Der Kläger selbst führte bis einschließlich 1998 keine umsatzsteuerpflichtigen Lieferungen oder sonstigen Leistungen aus und war vom Finanzamt nicht als Unternehmer erfasst. Von März bis Juli 2000 erbrachte er gegenüber dem Insolvenzverwalter der GmbH als freier Mitarbeiter Beratungsdienstleistungen gegen Entgelt.
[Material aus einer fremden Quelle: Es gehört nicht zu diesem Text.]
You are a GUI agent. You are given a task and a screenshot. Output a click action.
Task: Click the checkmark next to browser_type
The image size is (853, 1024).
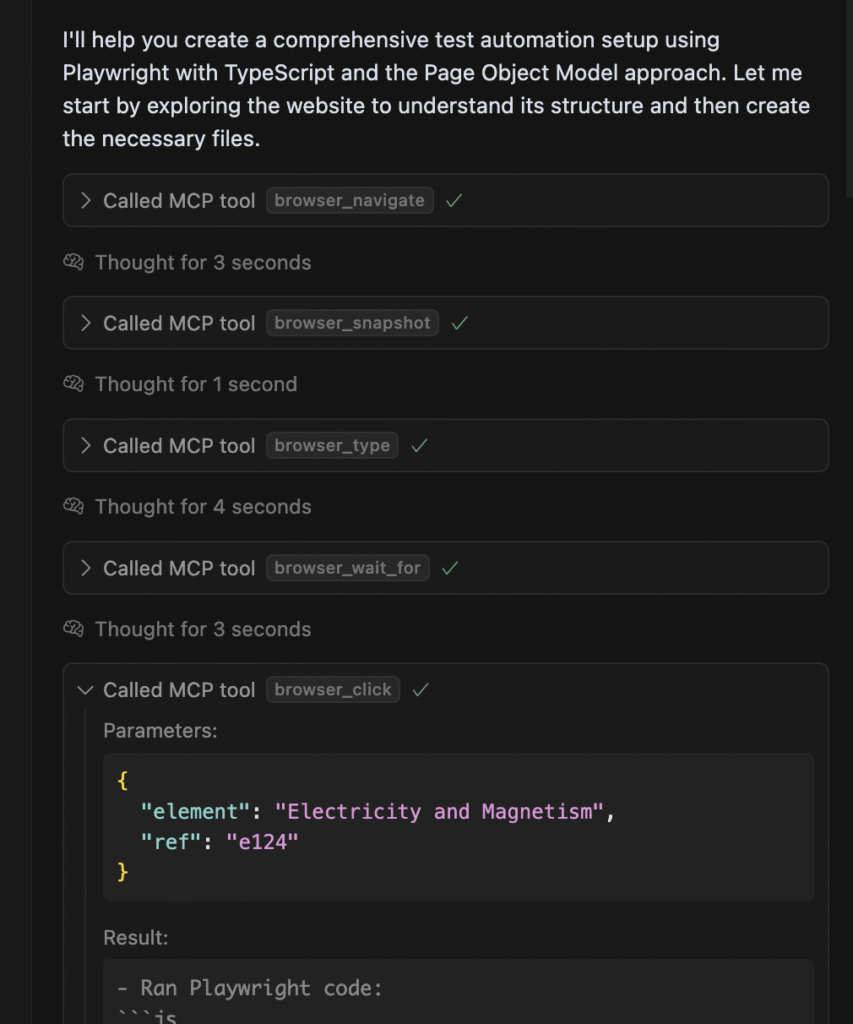coord(419,446)
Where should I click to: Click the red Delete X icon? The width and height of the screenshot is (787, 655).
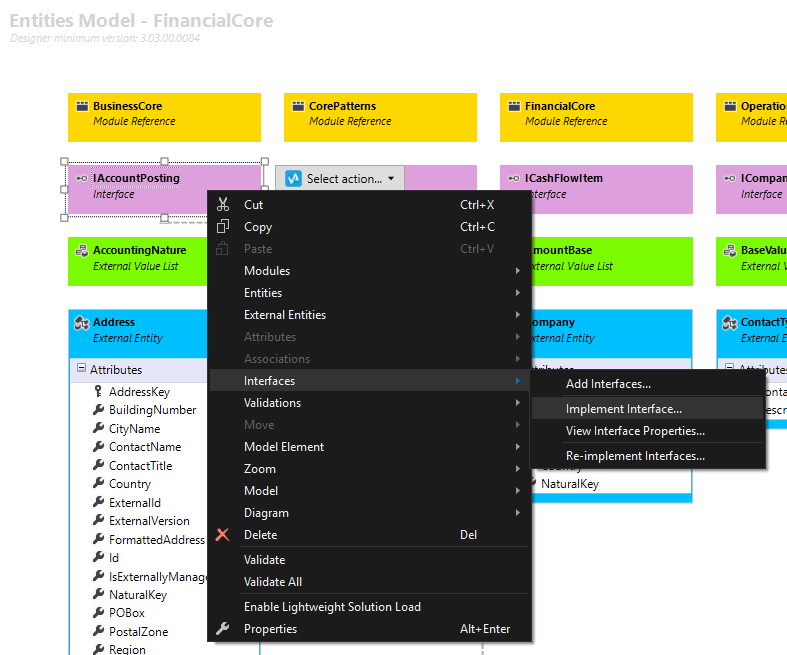click(x=222, y=535)
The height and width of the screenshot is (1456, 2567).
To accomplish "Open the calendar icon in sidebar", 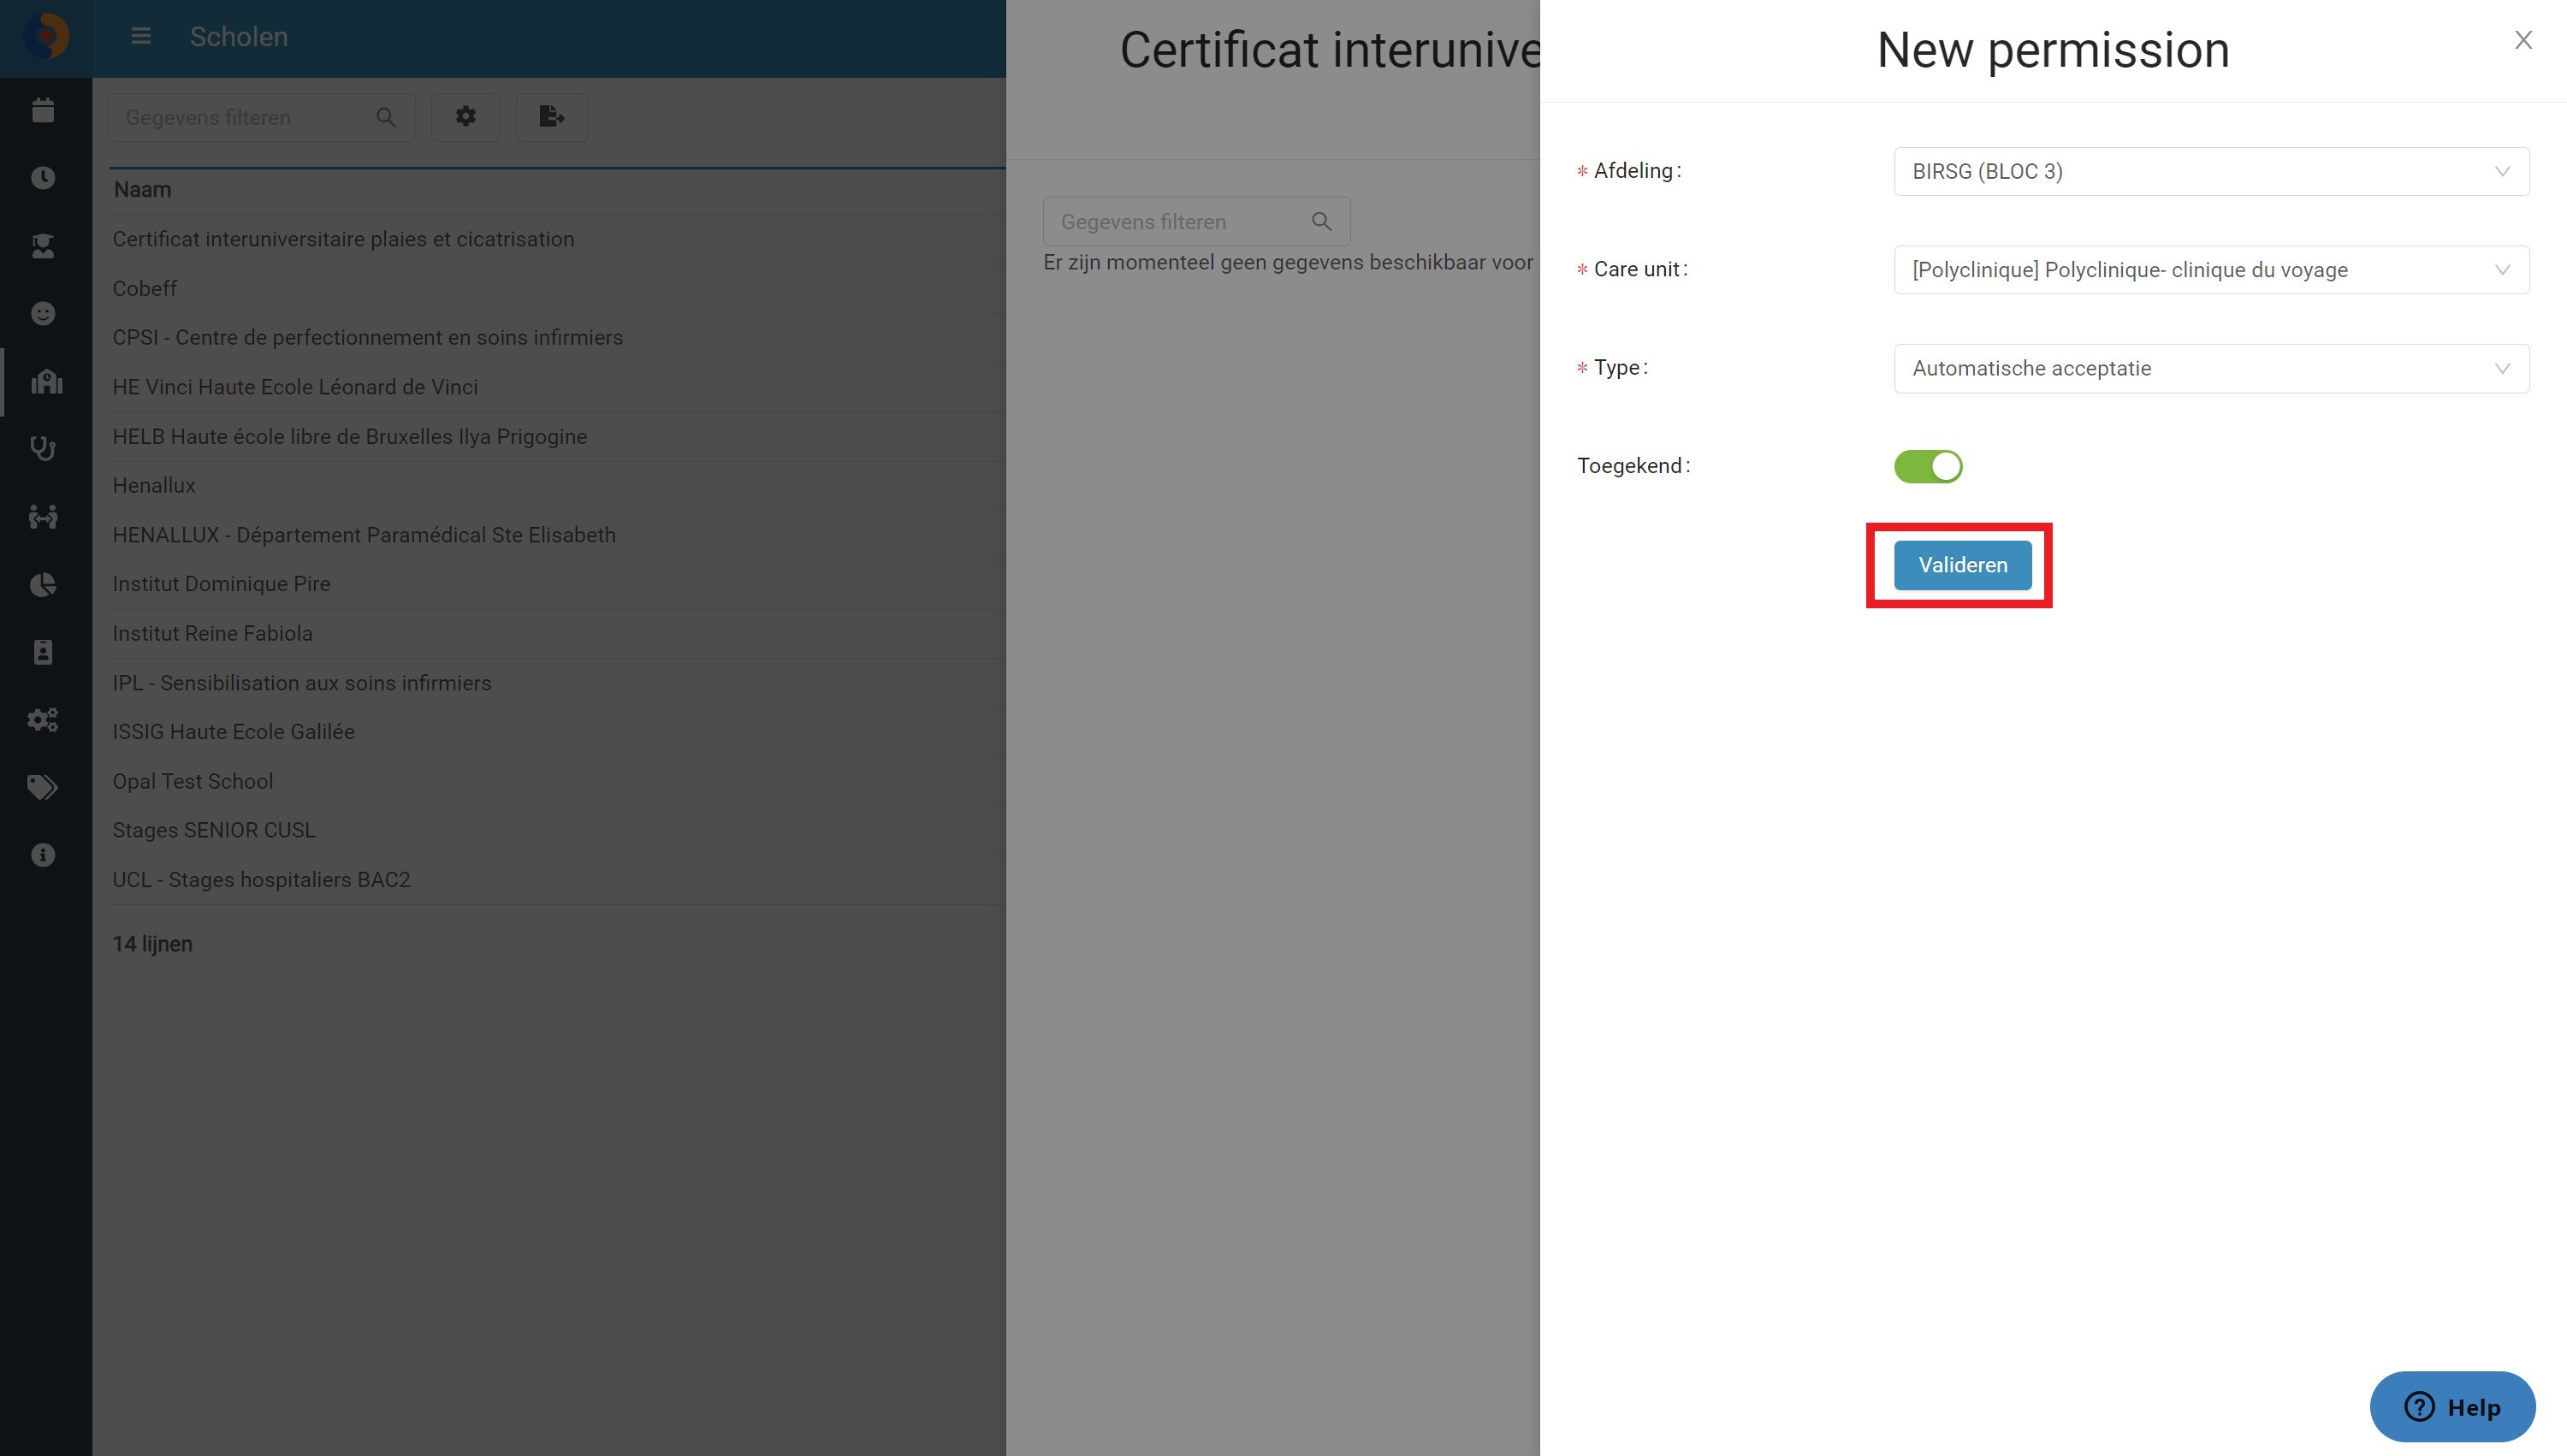I will pyautogui.click(x=43, y=110).
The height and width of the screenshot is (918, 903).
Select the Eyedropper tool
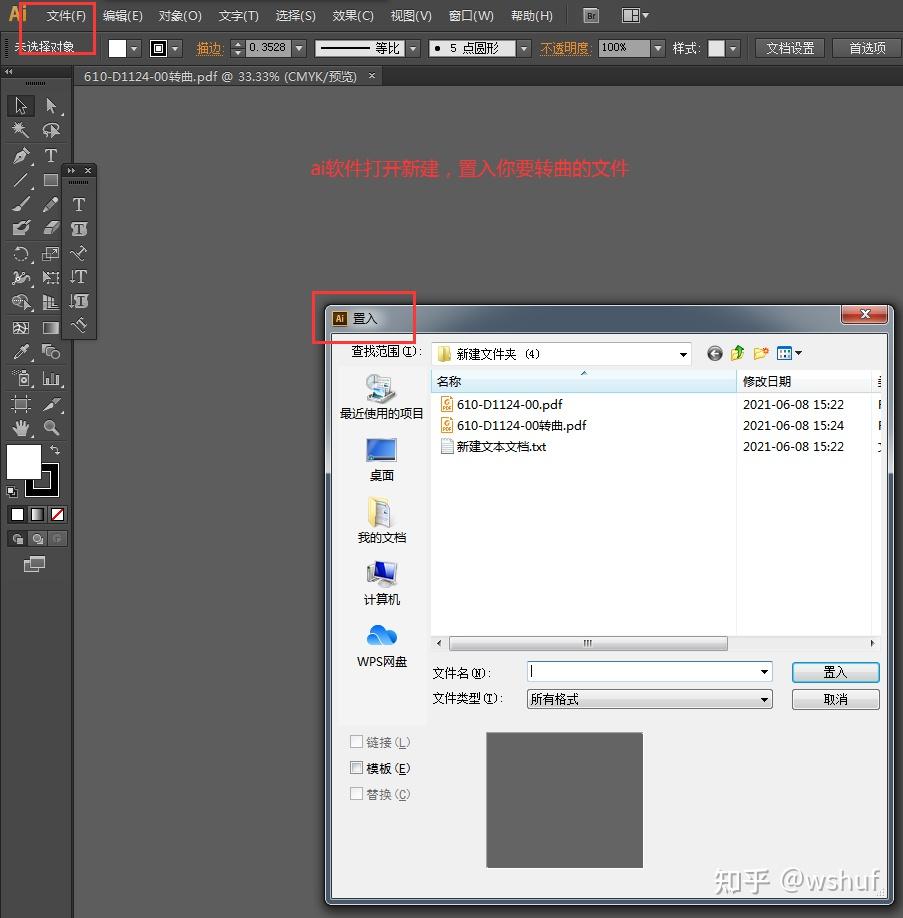(x=20, y=352)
Das Finanzamt sah den Kläger als Organträger der GmbH an und setzte für das Streitjahr 1999 und für das Jahr 2000 Umsatzsteuer unter Einbeziehung der Umsätze der GmbH fest. Die Einsprüche des Klägers, wonach er mangels Unternehmereigenschaft nicht Organträger der GmbH sei, blieben erfolglos. Das FG gab der Klage nur für das Streitjahr 1999 statt, da der Kläger kein Unternehmer und daher auch nicht Organträger gewesen sei. Allerdings sei der Kläger von März 2000 bis zur Eröffnung des Insolvenzverfahrens am 28.4.2000 Organträger der GmbH gewesen.

 

Entscheidung

Der Kläger war im Streitjahr 1999 als Unternehmer tätig. Er übernahm Ende Dezember 1998 das "Verpachtungsunternehmen" seiner Eltern nach § 1 Abs. 1 a Satz 3 UStG 1993 und führte es selbst als Unternehmer weiter. Das Unternehmen wurde weder bei der Übernahme noch in der Folgezeit beendet. Außerdem wurden die Rechtsbeziehungen des Unternehmens, d.h. der Pachtvertrag mit der GmbH, nicht aufgelöst. Mangels Beendigung des Pachtvertrags war das erworbene Unternehmen auch fortführbar. Damit wurde der Kläger "Verpachtungsunternehmer". Der vorübergehende Verzicht auf das Entgelt führte nicht zu einer nichtunternehmerischen Tätigkeit. Hierzu müssen vielmehr Anhaltspunkte dafür vorliegen, dass der Unternehmer eine wirtschaftliche Tätigkeit nicht aufnehmen wollte. Da der Kläger danach im Streitjahr 1999 als Unternehmer tätig war, konnte seine Eigenschaft als Organträger – entgegen der Vorentscheidung – nicht verneint werden.

 

Praxishinweis

Entscheidend für den Streitfall ist der im "Hintergrund" stehende Grundsatz, dass die Unternehmereigenschaft des Veräußerers vom Erwerber nicht als "Rechtsnachfolger" erworben, sondern nur durch eigene Tätigkeit erreicht werden kann. Maßgebend ist bei der Aussetzung vereinbarter Entgeltszahlungen, ob bei Eintritt in die Vereinbarung die (objektiv belegbare) Absicht bestand, Entgelte zu erzielen. Dies war hier zu bejahen. Daraus folgte die Unternehmereigenschaft bereits bei Erwerb des Geschäfts. Daher konnte die vom FG erörterte Frage offen bleiben, ob eine Person ohne eigene wirtschaftliche Tätigkeit Organträger sein kann.